## Supplied text
####
Your opening question was cryptic, and I wasn't about to spend much time interpreting its meaning. I appreciate constructive feedback, but your comments read to me more like trolling, like rude, contrarian quibbles.
Yes, religion is part of life, so those who have a general sense of humour might easily apply it to religion--unless that's specifically prohibited by a theocracy. God would have created life, so if he permitted joking about life, why would he have prohibited joking about religion as a part of life? The inconsistency would be Islam's.
You're saying the hadiths are part of "the most extreme fundamentalist militant Islamic organizations"? I quoted from the hadiths to show that Muslims prohibit blasphemy. Plus, the Muslim riots against the Danish cartoons happened all over the world, not just in fundamentalist circles. When was the last time you saw Jews rioting in the streets because someone insulted Yahweh or Moses? That's the cultural difference I'm trying to explain here.
Yes, the fact that a society has some laws or principles on the books doesn't entail that the society follows those laws. That's why, in addition to citing the Islamic scriptures, I pointed to the actual rioting against the Danish cartoons. The bulk of Islamic practice matches up with those laws, possibly because the latter have had a massive chilling effect.
Your talk of bigotry is ad hominem, which doesn't interest me. I don't hate anyone I don't know. I'm talking here about cultures, not individual people.
Yes, outlawing blasphemy might have been in reaction to actual tendencies to blaspheme. That would suggest that Muslims aren't genetically inhuman or incapable of entertaining comedy. That would all be consistent with my thesis, since what I'd be explaining in that case is the insistence on restricting those natural comedic impulses with the laws against blasphemy. Desert culture would help explain that insistence on some form of purity or simplicity.
####
## Record extracts
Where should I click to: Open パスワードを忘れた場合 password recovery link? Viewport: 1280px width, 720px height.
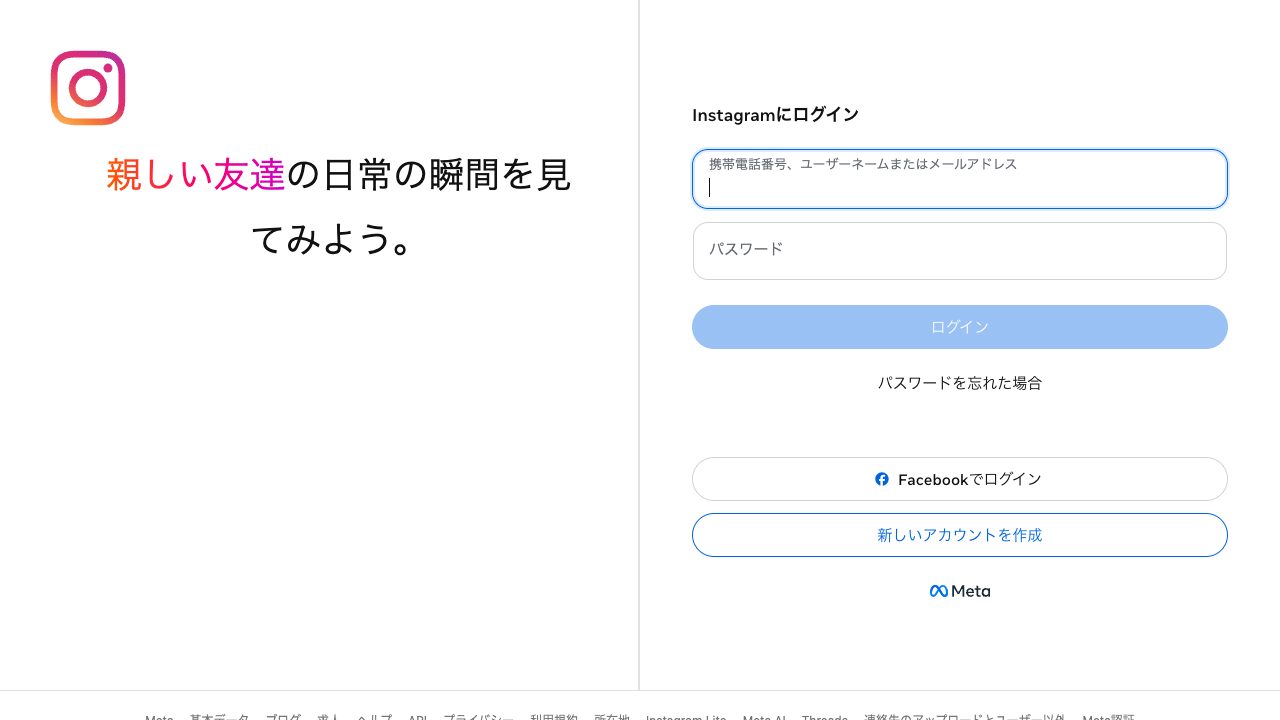(x=959, y=383)
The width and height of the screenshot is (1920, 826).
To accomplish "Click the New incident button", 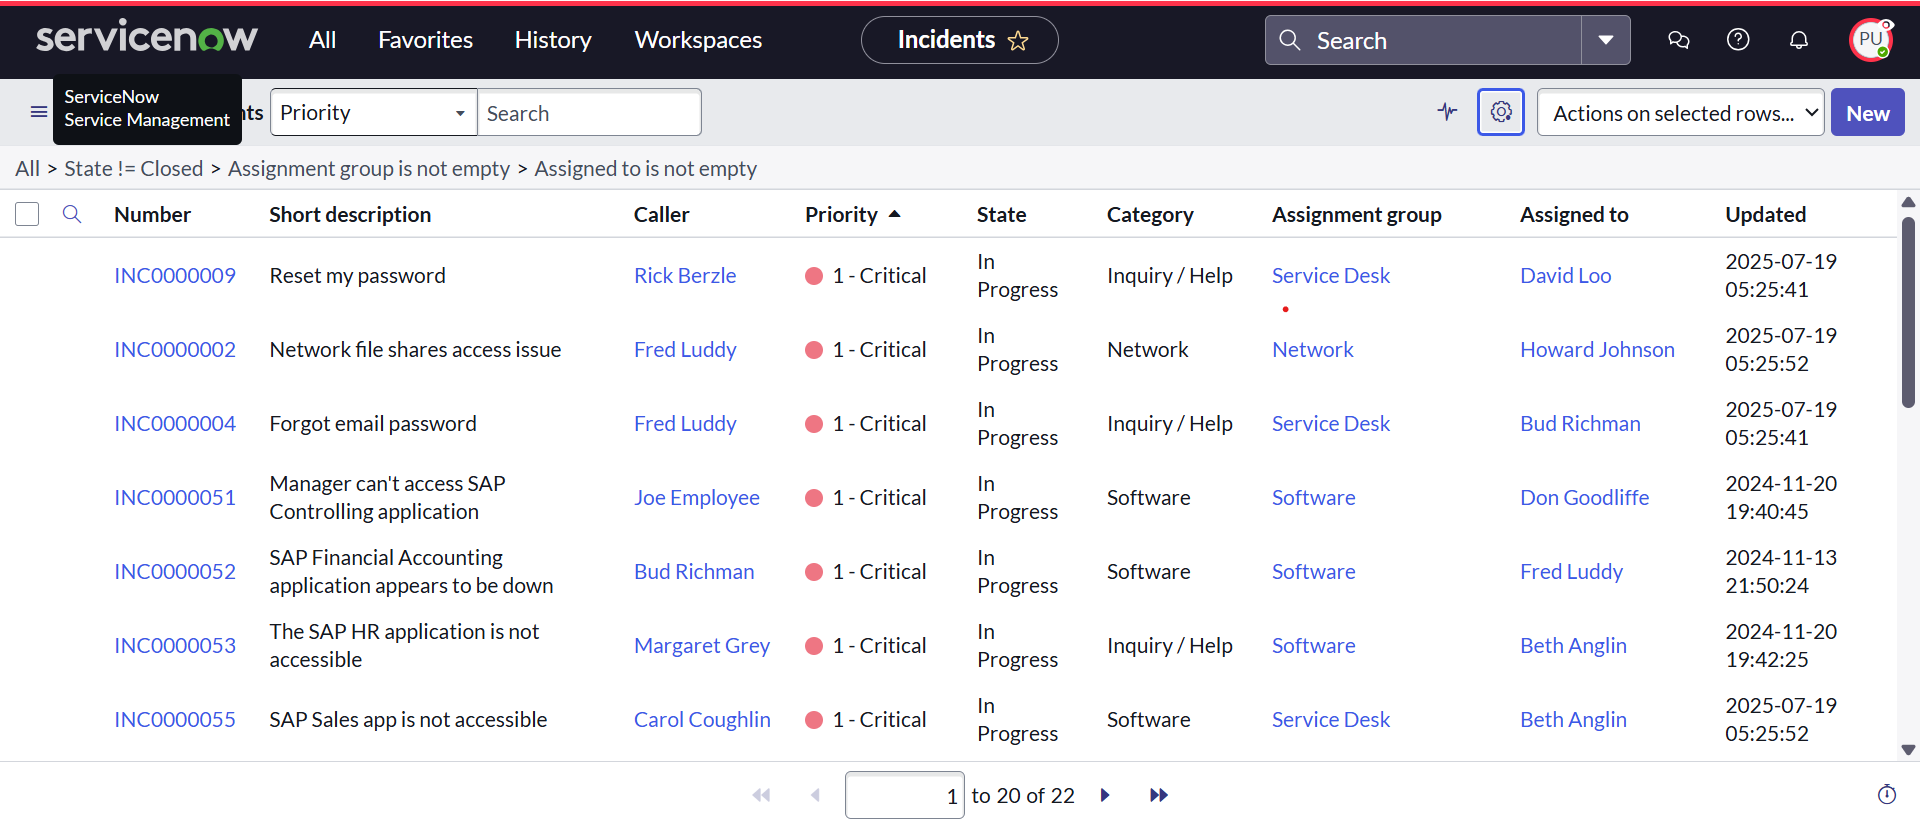I will click(1867, 113).
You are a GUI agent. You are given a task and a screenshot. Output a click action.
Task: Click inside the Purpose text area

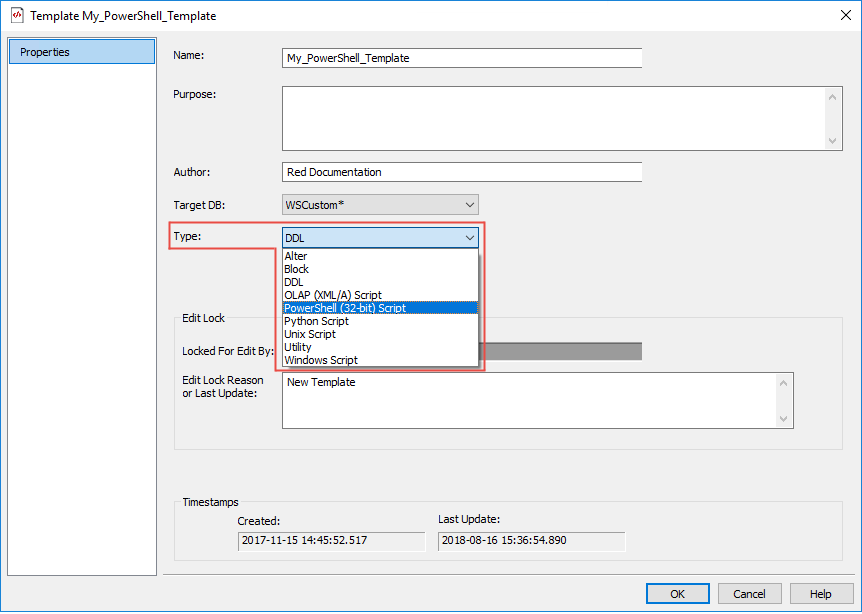click(x=553, y=118)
####
## Exercise tasks
A. Answer these questions from the blasphemy reply:
(i) What did the writer quote from to show that Muslims prohibit blasphemy?
(ii) The writer says the discussion concerns what, not individual people?
(iii) What does the writer say would help explain the insistence on some form of purity or simplicity?
B. Rewrite the blasphemy reply from "You're saying the" up to and including "massive chilling effect.", substituting "Danish caricatures" for each occurrence of "Danish cartoons".

## Results in order
A.
(i) The hadiths
(ii) Cultures
(iii) Desert culture

B.
You're saying the hadiths are part of "the most extreme fundamentalist militant Islamic organizations"? I quoted from the hadiths to show that Muslims prohibit blasphemy. Plus, the Muslim riots against the Danish caricatures happened all over the world, not just in fundamentalist circles. When was the last time you saw Jews rioting in the streets because someone insulted Yahweh or Moses? That's the cultural difference I'm trying to explain here.
Yes, the fact that a society has some laws or principles on the books doesn't entail that the society follows those laws. That's why, in addition to citing the Islamic scriptures, I pointed to the actual rioting against the Danish caricatures. The bulk of Islamic practice matches up with those laws, possibly because the latter have had a massive chilling effect.